If anyone needs the energy, it’s her.

Radley thought to herself, needing motivation more than food. If she could just not think about, if she could just not smell it, Radley would make it. She wouldn’t take even a bite of the bread her mother baked with the last of the flour. Or the fruit purchased with the remains of last month’s income.

“It’s hard, isn’t it?” a rough voice called, and although Radley looked, she didn’t fully expect the voice to be addressing her. But the source, a silhouette of a man leaning against the sturdy support of a tree, was the only soul in sight. “I see you go by here every evening,” he continued, trailing off and approaching carefully.

There was a certain precision in the way he moved, a cautiousness that captivated every one of Radley’s senses. As he stepped out from the shade cast down from the canopy of trees, impossibly thick against the evening sky, his features came into view.

Radley gasped. This man was almost … animalistic. His raven eyes glinted with a savage light, and his fingers were adorned with claws rather than nails. The way his muscles tensed under his skin made him threatening, infinitely ready to pounce.
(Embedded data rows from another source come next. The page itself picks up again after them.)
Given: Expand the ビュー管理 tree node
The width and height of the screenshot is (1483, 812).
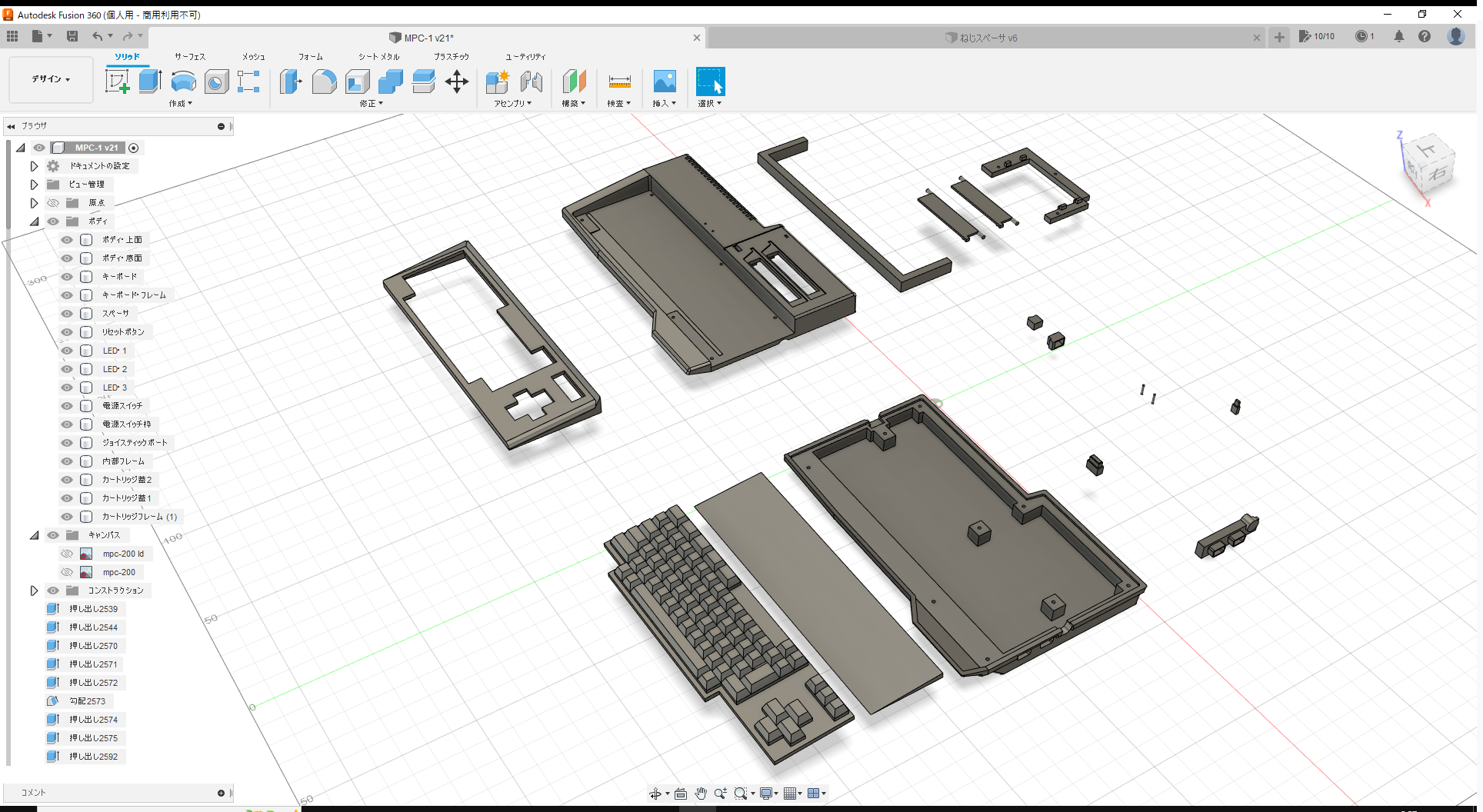Looking at the screenshot, I should click(x=34, y=184).
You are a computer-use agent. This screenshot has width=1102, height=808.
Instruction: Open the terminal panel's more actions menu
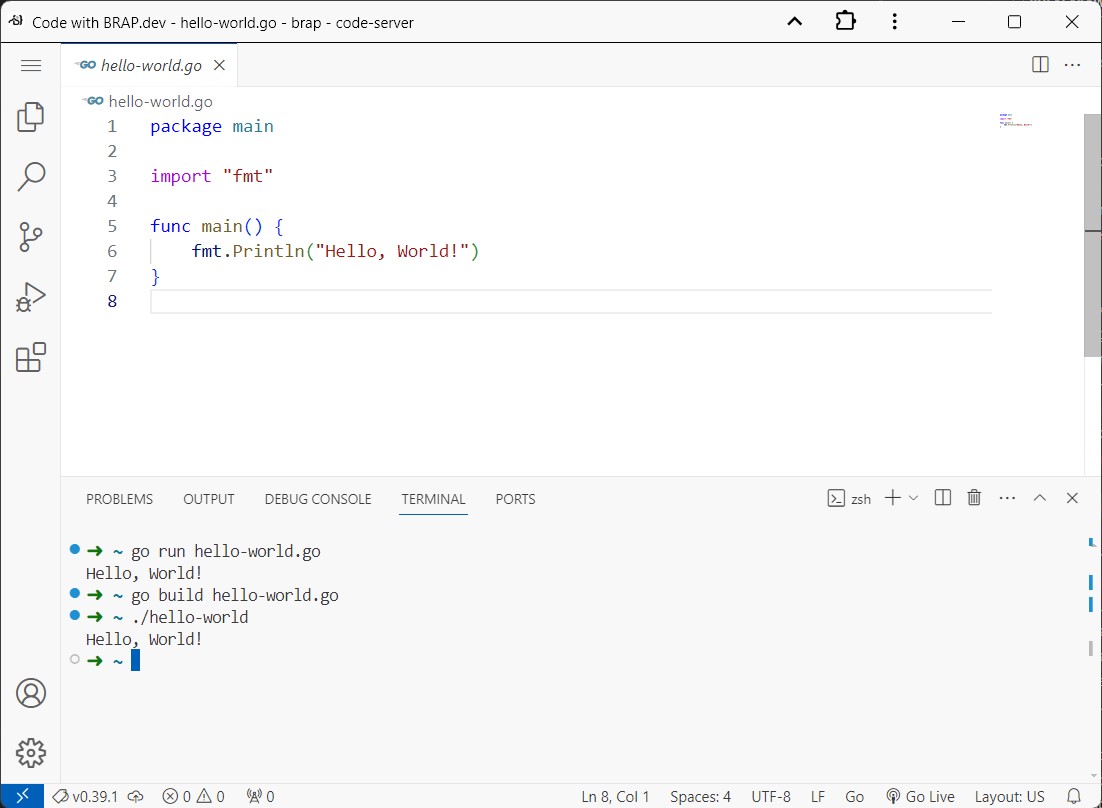click(1007, 497)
“What’s in the basket?” he asked, but something in his voice assured Radley he already knew.

“Nothing for either of us,” she replied bitterly, continuing down the path. He followed close behind, and the scent of the woods was intensified with his presence. Radley trembled with fear.

“Ah, that’s a shame,” he sighed, his voice clear and rumbling. “We could have a lovely picnic.”

“I’m surprised. I wouldn’t have expected the word lovely to be in your vocabulary,” she replied, allowing him to walk by her side, internally craving the new unpredictability.

“Well, there’s your lesson on assumptions,” he grinned, exposing a set of enormous and menacing canines. “It must be hard, though, taking that basket filled with a delicious meal, unable to even touch it.”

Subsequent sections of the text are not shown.